Binding modes and in vitro digestion profiles of an iron-binding peptide (EEEWDRE) derived from fermented scallop skirts

Studies on the preparation of bioactive peptides by fermentation are rare, let alone the structural characterization of peptides. This study investigated the binding modes and digestion profiles of a novel heptapeptide (EEEWDRE) identified from fermented scallop skirts, which owned a excellent ferrous chelating rate of 92.44 ± 0.43 %. Specifically, the molecular docking, ITC and spectroscopy results of the heptapeptide‑iron complex (EEEWDRE-Fe) indicated that ferrous ions were chelated with EEEWDRE through “monodentate” and “bidentate” modes, each molecule of heptapeptide could bind three molecules of ferrous ions, and the carboxyl oxygen atom was the main binding site.
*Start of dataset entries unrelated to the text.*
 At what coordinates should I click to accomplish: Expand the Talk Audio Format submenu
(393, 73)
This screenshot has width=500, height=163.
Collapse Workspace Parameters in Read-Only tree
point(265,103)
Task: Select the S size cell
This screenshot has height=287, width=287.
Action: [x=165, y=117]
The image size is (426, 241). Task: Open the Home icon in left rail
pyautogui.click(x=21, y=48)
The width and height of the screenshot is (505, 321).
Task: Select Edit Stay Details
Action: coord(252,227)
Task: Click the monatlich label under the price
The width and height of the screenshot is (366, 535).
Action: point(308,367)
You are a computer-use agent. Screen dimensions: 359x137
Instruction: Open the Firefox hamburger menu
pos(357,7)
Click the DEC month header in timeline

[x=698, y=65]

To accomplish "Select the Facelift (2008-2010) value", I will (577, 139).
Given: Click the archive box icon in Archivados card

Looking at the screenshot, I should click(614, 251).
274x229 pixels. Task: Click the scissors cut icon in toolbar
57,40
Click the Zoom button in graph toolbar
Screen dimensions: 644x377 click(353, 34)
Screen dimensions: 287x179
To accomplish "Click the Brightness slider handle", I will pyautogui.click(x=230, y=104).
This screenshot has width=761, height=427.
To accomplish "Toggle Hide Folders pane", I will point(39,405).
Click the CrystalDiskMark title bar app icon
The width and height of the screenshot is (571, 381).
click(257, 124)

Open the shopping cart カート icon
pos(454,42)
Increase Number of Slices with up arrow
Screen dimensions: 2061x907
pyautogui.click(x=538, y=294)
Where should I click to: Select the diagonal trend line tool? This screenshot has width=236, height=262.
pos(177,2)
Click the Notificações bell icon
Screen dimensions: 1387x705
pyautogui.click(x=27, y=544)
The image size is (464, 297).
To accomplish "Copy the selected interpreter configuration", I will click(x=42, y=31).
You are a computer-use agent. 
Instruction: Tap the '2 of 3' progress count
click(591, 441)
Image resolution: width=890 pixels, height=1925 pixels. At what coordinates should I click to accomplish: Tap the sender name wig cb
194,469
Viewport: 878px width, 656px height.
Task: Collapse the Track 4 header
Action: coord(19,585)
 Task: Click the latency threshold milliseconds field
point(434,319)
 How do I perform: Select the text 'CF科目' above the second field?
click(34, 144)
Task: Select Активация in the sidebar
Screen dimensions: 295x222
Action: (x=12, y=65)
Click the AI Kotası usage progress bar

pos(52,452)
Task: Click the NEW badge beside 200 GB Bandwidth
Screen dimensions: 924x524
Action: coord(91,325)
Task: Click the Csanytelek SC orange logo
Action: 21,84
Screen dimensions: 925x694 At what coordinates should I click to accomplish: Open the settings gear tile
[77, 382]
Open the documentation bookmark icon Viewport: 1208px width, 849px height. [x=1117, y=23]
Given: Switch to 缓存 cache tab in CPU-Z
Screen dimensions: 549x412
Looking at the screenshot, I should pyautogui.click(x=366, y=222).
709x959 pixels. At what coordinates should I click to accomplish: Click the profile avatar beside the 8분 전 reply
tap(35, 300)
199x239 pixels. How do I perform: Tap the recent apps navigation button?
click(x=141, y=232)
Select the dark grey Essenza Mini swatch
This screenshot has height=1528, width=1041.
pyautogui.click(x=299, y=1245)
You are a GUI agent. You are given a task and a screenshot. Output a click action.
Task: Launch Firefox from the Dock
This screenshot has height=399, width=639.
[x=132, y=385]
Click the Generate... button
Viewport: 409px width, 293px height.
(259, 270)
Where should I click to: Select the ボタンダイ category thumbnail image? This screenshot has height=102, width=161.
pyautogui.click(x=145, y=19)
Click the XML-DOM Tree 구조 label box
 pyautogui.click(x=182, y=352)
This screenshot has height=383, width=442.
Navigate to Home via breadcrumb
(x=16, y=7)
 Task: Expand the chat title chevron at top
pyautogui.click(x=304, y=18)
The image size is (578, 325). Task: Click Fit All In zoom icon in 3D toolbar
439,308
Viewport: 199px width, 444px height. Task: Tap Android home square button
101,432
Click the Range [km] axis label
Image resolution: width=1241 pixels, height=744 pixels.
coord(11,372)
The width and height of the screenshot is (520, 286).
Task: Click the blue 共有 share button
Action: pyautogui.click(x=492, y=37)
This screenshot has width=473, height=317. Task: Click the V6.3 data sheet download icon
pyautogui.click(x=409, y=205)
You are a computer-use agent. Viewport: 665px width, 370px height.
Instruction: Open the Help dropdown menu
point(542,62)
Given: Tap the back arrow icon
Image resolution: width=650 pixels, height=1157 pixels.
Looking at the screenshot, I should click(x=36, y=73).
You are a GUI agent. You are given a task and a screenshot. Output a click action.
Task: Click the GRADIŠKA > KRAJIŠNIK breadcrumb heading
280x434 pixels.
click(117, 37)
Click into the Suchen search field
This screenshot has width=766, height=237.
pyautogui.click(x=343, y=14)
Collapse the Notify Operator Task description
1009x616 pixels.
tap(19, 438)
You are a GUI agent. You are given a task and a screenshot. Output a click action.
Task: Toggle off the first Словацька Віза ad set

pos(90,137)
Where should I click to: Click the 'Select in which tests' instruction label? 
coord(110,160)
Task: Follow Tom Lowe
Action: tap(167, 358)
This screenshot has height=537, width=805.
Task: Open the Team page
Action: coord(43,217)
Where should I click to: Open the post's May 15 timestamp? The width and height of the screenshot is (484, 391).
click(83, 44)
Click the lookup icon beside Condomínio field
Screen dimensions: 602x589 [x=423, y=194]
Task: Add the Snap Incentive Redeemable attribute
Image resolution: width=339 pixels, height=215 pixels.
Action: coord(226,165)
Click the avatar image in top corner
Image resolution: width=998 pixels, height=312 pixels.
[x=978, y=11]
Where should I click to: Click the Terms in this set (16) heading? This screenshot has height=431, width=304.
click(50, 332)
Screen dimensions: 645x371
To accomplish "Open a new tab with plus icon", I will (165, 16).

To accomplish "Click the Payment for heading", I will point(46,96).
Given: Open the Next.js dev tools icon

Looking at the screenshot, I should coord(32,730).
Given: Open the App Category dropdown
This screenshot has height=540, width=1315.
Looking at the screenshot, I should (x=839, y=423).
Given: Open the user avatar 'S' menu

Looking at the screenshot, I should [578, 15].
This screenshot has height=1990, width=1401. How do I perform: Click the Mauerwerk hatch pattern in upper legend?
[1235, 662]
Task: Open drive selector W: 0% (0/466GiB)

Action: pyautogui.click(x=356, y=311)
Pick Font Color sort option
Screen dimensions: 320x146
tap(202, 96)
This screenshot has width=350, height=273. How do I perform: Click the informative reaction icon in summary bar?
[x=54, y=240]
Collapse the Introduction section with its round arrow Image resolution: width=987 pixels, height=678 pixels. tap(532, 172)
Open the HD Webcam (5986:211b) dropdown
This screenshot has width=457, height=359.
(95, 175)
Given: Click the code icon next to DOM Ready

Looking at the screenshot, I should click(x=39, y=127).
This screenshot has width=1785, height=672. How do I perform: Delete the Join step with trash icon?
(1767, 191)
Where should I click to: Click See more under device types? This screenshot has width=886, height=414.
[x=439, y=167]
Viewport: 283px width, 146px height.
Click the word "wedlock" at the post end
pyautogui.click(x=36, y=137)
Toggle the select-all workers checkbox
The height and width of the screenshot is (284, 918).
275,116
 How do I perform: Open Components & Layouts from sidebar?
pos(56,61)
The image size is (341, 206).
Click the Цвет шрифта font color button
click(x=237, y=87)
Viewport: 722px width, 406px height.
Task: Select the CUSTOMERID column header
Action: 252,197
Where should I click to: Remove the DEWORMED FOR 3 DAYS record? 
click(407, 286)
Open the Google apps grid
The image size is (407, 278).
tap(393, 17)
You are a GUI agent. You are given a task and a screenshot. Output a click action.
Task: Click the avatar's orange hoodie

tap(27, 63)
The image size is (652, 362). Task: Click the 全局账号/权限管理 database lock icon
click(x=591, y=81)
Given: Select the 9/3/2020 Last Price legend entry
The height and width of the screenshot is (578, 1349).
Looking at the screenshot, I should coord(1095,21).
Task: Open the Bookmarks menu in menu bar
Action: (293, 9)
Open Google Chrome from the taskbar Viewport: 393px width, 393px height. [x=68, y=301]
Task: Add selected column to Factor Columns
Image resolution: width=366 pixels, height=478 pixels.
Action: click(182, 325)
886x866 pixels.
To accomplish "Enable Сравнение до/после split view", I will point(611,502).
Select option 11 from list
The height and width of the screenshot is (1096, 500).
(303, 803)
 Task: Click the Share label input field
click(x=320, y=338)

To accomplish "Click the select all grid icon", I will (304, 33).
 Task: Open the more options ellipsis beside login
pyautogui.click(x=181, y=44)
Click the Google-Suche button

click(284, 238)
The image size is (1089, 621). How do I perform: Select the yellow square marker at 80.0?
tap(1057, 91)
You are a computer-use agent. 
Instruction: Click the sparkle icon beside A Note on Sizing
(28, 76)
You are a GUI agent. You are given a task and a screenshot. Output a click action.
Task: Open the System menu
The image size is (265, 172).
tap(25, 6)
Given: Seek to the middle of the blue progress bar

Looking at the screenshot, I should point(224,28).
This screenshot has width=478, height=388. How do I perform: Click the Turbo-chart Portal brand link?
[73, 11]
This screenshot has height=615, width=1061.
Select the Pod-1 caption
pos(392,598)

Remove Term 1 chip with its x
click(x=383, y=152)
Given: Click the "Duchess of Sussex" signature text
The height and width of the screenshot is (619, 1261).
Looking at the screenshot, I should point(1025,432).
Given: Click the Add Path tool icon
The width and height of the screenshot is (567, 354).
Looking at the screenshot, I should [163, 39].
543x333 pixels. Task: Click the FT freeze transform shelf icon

Furthermore, EEEWDRE-Fe maintained a high ferrous chelating rate throughout the digestion process, consistently exceeding 80 %. The proportion of the “EEEW” sequence in EEEWDRE and EEEWDRE-Fe was 88.77 % and 90.21 %, respectively. “EEEW” was crucial in the formation of the EEEWDRE-Fe. Our findings provided novel insights into the unique properties of fermentation-derived peptides, highlighting their potential as iron supplements.